Matrimoni gay, Europa vuole più diritti: ma il centro-destra frena

E’ un’Europa piu’ divisa che mai, quella dei diritti per le coppie omosessuali. Cinque paesi ammettono il matrimonio (Spagna, Portogallo, Belgio, Olanda e Svezia), altri 11 riconoscono le unioni legali (Francia, Germania, Gran Bretagna, Irlanda, Finlandia, Danimarca, Austria, Slovenia, Ungheria, Repubblica Ceca e Lussemburgo), ma quando si parla di adozioni e figli le differenze sono ancora maggiori. E la via verso l’uniformita’ di trattamento e’ ancora lunghissima, perche’ anche in Europa, sul tema, e’ forte lo scontro col centro-destra. Dal punto di vista giuridico, il tema dei diritti Lgbt riconosciuti e’ di stretta competenza dei governi nazionali. Cosi’, sulla mappa del continente pubblicata dall’associazione Ilga l’Europa e’ un arcobaleno, con il massimo dei voti attribuito al Regno Unito con 12,5 seguito da Spagna e Svezia con 12. Con l’Italia in maglia nera a 0. E con tutto l’est extra-Ue in cifra negativa (Russia a -2, Bielorussia a -3, Ucraina a -4).
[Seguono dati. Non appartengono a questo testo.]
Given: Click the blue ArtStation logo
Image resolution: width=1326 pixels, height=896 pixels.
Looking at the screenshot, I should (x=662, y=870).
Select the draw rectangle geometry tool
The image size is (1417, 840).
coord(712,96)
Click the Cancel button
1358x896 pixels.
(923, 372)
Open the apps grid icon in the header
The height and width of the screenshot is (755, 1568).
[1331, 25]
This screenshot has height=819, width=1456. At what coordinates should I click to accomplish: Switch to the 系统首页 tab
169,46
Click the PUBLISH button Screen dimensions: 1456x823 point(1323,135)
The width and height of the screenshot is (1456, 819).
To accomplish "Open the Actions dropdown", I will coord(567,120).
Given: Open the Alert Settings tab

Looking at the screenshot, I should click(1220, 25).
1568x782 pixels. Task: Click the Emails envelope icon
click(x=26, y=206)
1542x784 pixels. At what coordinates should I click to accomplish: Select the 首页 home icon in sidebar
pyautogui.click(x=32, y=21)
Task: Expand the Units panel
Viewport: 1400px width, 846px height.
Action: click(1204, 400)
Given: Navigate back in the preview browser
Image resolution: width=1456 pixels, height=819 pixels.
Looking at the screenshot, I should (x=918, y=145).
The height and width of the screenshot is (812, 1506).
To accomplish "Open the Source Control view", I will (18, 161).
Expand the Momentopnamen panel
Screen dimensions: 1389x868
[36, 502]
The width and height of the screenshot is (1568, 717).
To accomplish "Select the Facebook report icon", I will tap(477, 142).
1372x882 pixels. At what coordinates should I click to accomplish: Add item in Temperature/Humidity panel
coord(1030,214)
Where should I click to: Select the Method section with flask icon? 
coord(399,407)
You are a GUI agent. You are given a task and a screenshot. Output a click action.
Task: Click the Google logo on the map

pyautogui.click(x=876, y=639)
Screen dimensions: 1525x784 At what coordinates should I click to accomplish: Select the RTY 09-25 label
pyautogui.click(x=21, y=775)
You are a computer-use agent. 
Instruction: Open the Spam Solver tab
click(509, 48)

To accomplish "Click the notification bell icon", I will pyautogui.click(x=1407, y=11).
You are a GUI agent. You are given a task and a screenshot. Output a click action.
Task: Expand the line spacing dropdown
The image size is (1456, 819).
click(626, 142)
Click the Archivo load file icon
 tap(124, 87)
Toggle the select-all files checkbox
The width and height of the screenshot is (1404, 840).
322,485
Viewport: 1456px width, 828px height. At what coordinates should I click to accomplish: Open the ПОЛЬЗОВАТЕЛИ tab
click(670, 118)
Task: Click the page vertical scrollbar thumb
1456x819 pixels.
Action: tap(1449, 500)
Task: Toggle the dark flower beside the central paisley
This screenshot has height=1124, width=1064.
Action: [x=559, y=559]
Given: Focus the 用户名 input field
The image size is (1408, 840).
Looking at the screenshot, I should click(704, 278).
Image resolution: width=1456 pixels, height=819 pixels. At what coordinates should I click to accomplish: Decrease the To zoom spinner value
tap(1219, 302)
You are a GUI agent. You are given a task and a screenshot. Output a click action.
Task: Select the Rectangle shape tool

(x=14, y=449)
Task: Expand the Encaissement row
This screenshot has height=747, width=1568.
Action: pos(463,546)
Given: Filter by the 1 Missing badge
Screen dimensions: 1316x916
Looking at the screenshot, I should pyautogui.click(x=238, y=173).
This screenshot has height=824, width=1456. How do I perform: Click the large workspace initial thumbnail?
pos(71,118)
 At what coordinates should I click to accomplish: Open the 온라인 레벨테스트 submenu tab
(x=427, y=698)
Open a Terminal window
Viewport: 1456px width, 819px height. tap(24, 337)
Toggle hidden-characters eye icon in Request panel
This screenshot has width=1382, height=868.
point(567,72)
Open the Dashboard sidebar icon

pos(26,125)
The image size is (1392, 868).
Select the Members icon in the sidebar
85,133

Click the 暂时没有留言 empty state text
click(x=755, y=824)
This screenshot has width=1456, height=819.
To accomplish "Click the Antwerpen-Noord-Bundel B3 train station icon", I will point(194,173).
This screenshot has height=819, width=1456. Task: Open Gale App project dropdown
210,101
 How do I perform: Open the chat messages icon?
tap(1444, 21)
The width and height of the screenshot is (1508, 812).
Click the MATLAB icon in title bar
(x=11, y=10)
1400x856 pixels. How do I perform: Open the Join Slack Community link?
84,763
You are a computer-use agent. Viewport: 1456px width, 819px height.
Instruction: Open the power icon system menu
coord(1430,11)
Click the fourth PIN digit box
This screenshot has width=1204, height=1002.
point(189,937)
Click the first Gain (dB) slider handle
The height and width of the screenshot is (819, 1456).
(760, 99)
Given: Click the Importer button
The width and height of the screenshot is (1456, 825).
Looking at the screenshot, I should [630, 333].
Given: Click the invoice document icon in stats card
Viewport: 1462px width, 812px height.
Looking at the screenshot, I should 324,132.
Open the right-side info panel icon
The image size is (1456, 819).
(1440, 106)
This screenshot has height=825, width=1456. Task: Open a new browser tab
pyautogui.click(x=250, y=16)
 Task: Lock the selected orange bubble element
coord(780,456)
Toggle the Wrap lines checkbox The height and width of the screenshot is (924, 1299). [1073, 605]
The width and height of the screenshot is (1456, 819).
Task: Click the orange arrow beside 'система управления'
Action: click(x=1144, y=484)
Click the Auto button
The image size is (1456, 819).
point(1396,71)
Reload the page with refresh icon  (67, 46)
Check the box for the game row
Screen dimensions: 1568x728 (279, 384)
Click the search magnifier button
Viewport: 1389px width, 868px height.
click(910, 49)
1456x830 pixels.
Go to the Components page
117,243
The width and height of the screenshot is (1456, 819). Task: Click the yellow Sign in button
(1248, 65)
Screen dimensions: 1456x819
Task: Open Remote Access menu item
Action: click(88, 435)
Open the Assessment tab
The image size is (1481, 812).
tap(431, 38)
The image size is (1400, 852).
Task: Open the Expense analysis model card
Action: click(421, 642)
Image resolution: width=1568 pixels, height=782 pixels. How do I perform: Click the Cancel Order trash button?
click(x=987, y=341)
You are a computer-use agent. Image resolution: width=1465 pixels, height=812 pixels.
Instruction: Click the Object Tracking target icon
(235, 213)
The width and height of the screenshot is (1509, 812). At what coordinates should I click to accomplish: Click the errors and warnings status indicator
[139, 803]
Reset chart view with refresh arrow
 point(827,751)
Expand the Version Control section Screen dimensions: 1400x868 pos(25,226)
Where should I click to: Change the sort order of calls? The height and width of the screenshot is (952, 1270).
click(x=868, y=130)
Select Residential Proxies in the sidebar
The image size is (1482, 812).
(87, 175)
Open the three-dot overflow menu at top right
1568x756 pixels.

Sul fronte del si’ ai matrimoni gay e’ fortemente schierata la Commissione europea, con la responsabile per gli affari interni Cecilia Malmstrom che subito dopo la dichiarazione del presidente Barack Obama l’ha definita ‘importante’ con un messaggio Twitter. E che oggi si e’ detta personalmente convinta che ‘ogni coppia che si ama dovrebbe potersi sposare in tutta Europa’.

Il Parlamento europeo da anni fa campagna per compattare il ‘patchwork’ di regole. Che, come osservato oggi dal capogruppo Idv Niccolo’ Rinaldi, finisce per limitare anche la liberta’ di circolazione perche’ una coppia riconosciuta ad esempio in Francia, perde i diritti se si trasferisce in Italia.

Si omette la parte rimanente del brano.